Thanks for the shout out Rob :) Great writeup yourself!


For those wondering, danielwmayer is one of the authors of the CrowdStrike article linked in the parent.


holy mackerel, I had no idea their operation was so large. that's terrifying; I hope their network has been rolled up following Crowdstrike's article. in any event, it sounds like they don't have any shortage of outbound connectivity options.


I think, there being GTP traffic originating from victim S-GW through interface to GRX destined to P-GW at complicit/compromised foreign carrier should be normal. Although, there being no corresponding traffic towards the cell towers for the GTP packets would be weird, and initial port knocking on which victim carrier S-GW would initiate VPN over would be weird too.

The diagram in the article is succinct but only a small part of complex full 3GPP architecture[1][2]. I kind of suspect it had probably been easy enough to chalk such traffic up to "a buggy implementation they're using over there" for a while.

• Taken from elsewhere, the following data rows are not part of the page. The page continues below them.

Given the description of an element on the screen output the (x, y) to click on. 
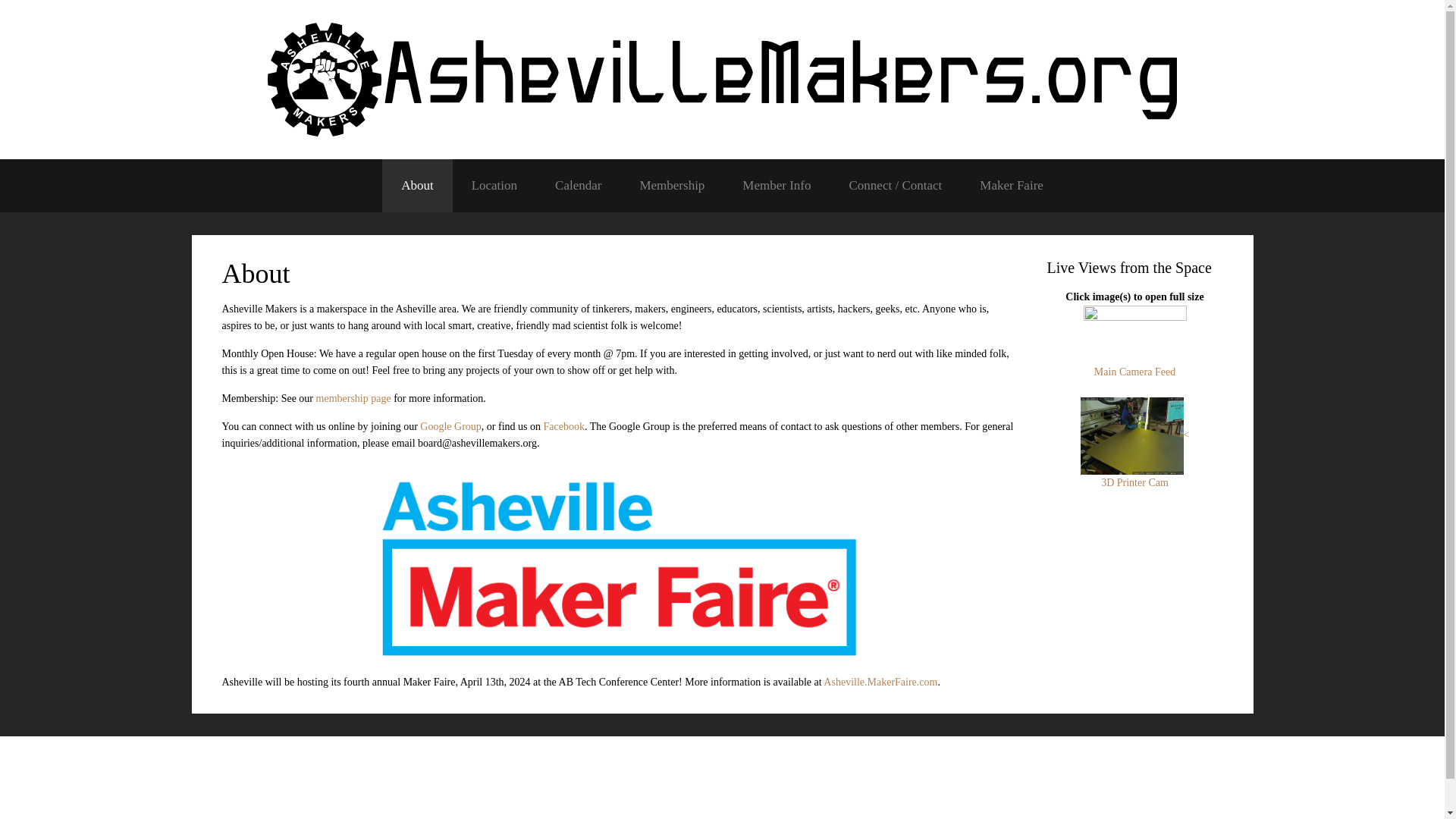
Member Info (776, 185)
membership page (353, 398)
Maker Faire (1011, 185)
Main Camera Feed (1134, 352)
Google Group (450, 426)
Membership (671, 185)
Location (493, 185)
Calendar (577, 185)
Facebook (564, 426)
Asheville.MakerFaire.com (880, 681)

1: https://yatebts.com/documentation/concepts/lte-concepts/

2: https://github.com/nickel0/3GPP-Overall-Architecture/blob/ma...


At first look, I misread the title as GPTDOOR.


I think it would be more interesting to keep quiet about this and monitor what type of information this backdoor is used to access.

The counterintelligence that would give you should be far more valuable.


Pretty amazing. Great write up.

This is really advanced stuff and when it comes to infiltrating telco communications, it’s usually done at the highest levels of state actors to listen in or tap connections of countries and their president’s communications.

Also, the equipment is extremely expensive and getting access to it to craft exploits offline is costly. Exploiting it in the wild has its own risks.